권 적 신경 망 (CNN) 의 훈련 및 코드 구현

이 글 의 일부 내용 은 zouxy 09 블 로그 에서 왔 습 니 다. 감사합니다!http://blog.csdn.net/zouxy09/article/details/9993371
그리고 스 탠 퍼 드 대학의 심도 있 는 학습 과정:http://ufldl.stanford.edu/wiki/index.php/UFLDL튜 토리 얼
CNN 구조의 연결 은 가중치 공유 때문에 가중치 보다 훨씬 많다.CNN 은 데이터 구동 방식 을 통 해 입력 의 특징 을 추출 하 는 방법 으로 필 터 를 학습 했다.
전형 적 인 CNN 에 서 는 처음 몇 층 이 볼 륨 과 아래 샘플링 으로 교 체 된 다음 마지막 에 전체 연결 층 이 었 다.전체 연결 층 에 있 을 때 모든 2 차원 특징 맵 을 전체 연결 1 차원 입력 으로 바 꾸 었 습 니 다.
1. 전방 향 전파
이 네트워크 가 c 류 분류 문 제 를 처리 할 수 있다 고 가정 하면 모두 N 개의 훈련 샘플 이다.제곱 오차 대가 함수 정의:

2. 역방향 전파

매개 변 수 를 조정 하 다.
대량 경사도 하강 법 은 자주 사용 하 는 목표 함 수 를 최적화 하 는 방법 으로 목표 함수 에 대한 매개 변수 구 도 를 통 해 파 라 메 터 를 업데이트 하고 목표 함수 의 경사 가 떨 어 지 는 방향 이 최소 치 에 빠르게 접근 하 는 것 이다.그래서 매번 교체 할 때마다 다음 과 같은 공식 에 따라 맞아요.

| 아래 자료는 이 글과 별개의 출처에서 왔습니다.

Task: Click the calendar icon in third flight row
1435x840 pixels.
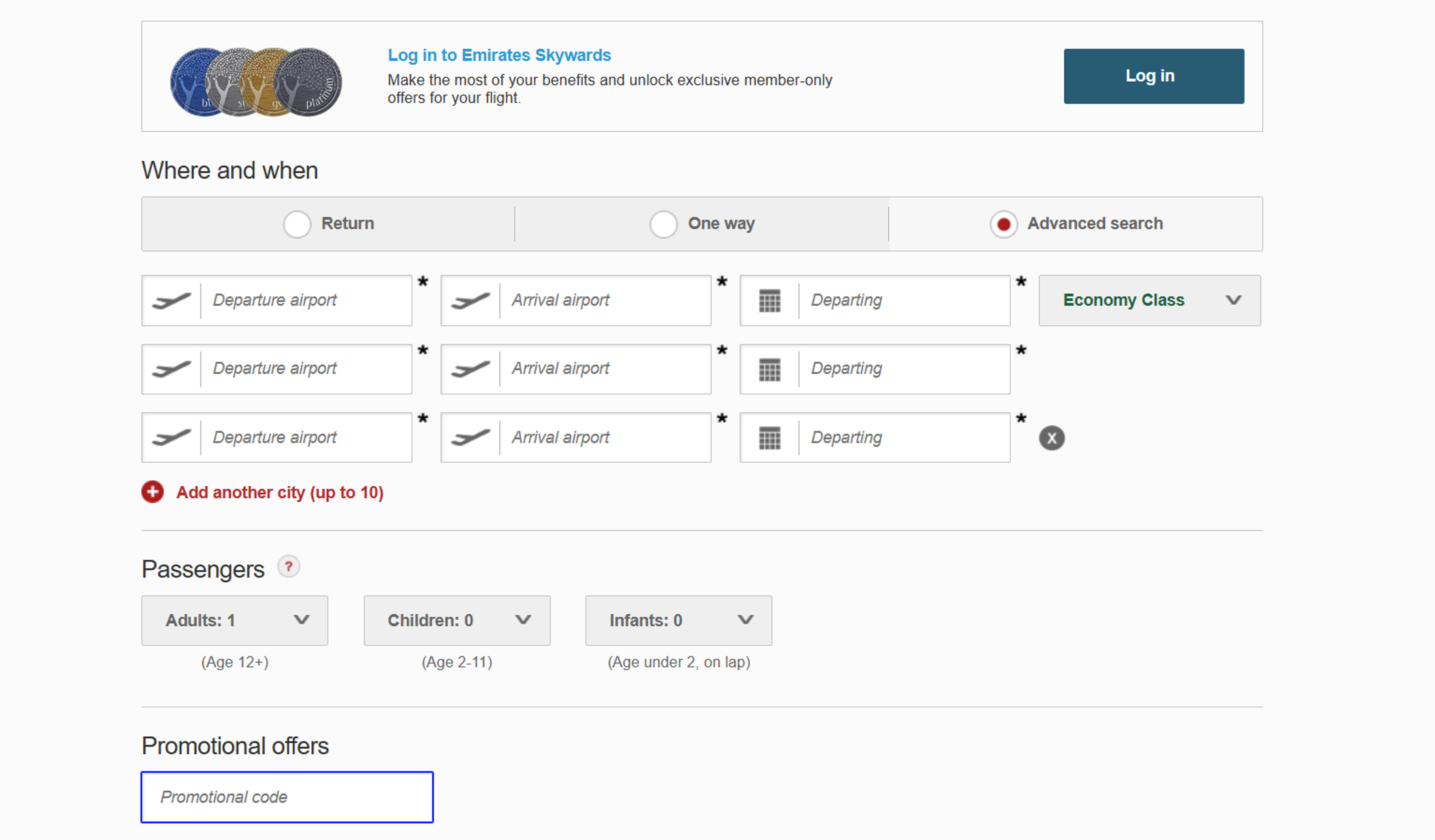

역방향 전파 알고리즘 의 사고방식 은 다음 과 같다.

3. 권 적 신경 망 훈련 파라미터 의 차이 점
3.1 권 적층
CNN 에서 볼 륨 층 의 BP 업데이트.볼 륨 층 에서 상층 의 특징 맵 은 배 울 수 있 는 볼 륨 핵 에 의 해 볼 륨 을 한 다음 활성화 함 수 를 통 해 출력 특징 맵 을 얻 을 수 있 습 니 다.모든 출력 맵 은 여러 개의 입력 맵 을 조합 하여 전송 할 때 다음 과 같이 계산 할 수 있 습 니 다.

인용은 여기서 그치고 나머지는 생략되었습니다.